Кстати, фамилия не такая уж и редкая была встарь (бабушка была Ковалёва, вышла замуж и стала Шепелёва, а за брата её дядь Васю Ковалёва вышла тёть Маня Шепелёва). При мне учились в школе штук пять однофамильцев, в том числе ещё один Алексей Шепелёв, ставший трактористом (он и сейчас, наверное, есть, только вряд ли на тракторе). Но дальше, как грязь с обрыва, всё поехало: антидемографический провал и отток в города. И вот теперь – на волне моей писательской мощи и потенции (не физической, не путать! – а вообще, конечно, шучу) начался настоящий ренессанс… В школе из сорока учеников человек пятнадцать Шепелёвых. Кто это такие не только мне, но и родителям, и моей десятилетней племяннице (А. Шепелёвой, кстати) трудно представить. «Таня Шепелёва – шлюха!» – надпись на остановке. Что за Таня, сколько ей лет, почему уже заслужила шлюху, никому не известно.

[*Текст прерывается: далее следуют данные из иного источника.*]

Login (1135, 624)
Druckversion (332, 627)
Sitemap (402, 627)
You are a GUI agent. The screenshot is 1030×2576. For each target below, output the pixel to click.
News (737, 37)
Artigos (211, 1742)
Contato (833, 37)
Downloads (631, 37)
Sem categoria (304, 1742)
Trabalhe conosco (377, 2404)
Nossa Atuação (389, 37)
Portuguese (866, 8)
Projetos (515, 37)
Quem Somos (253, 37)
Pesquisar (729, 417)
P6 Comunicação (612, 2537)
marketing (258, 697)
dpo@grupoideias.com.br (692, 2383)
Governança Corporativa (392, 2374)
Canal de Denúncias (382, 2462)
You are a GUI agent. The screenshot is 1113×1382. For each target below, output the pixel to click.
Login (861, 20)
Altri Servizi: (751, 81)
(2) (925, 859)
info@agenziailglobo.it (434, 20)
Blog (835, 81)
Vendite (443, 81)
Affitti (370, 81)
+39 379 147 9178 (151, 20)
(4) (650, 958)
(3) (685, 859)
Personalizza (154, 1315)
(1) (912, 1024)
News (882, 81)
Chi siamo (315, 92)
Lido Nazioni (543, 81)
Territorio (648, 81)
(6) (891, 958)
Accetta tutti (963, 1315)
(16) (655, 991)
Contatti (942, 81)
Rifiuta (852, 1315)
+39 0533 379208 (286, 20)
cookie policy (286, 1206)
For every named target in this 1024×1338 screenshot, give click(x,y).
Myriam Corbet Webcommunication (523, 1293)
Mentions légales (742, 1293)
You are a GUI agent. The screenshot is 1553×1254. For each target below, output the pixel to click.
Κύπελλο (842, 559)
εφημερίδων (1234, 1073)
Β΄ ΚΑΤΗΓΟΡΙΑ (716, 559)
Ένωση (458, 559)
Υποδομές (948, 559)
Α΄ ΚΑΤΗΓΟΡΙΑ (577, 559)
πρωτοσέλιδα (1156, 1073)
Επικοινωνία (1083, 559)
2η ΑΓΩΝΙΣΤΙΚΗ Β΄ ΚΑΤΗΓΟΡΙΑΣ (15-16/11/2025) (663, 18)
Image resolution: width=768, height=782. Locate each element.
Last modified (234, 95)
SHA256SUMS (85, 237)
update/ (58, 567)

Лимонхва хоть вроде и по-сосновски забубённая, но по лицу и по разговору сразу видно (наверно, только мне, прочим не до тонкостей), что родом никак не отсюда. Лицо её не наглое, не кругло-тамбовское, глаза осмысленные и грустные, а главное – речь очень правильная. Другие интонации – не сельские (обычно понукательно-жлобские или поднимающие на смех), слова вроде «пожалуйста» и «спасибо» проскакивают…
Ей порой пренебрегают взрослые, иногда её дразнят дети… Но тут всё же не город… народ душевный. То ей тряпки старые отдадут, то картошку сгнившую, то пиво просроченное, а то и не сгнившую… Живёт она в домике на окраине, почитай что без окон и без дверей – не топит, дров, продуктов и денег не запасает, не готовит – лишь сибаритствует да выпивку добывает. В деревне это по-прежнему называется «тунеядство» и оченно не одобряется общественной моралью. Из-за чего Лимонхву пытаются перевоспитывать (а некоторые и прямо эксплуатировать), привлекая на различные авральные (типа посадки или уборки картошки) и тяжёлые и грязные (типа подъёма и выгребки из погреба сопревшей картошки) работы.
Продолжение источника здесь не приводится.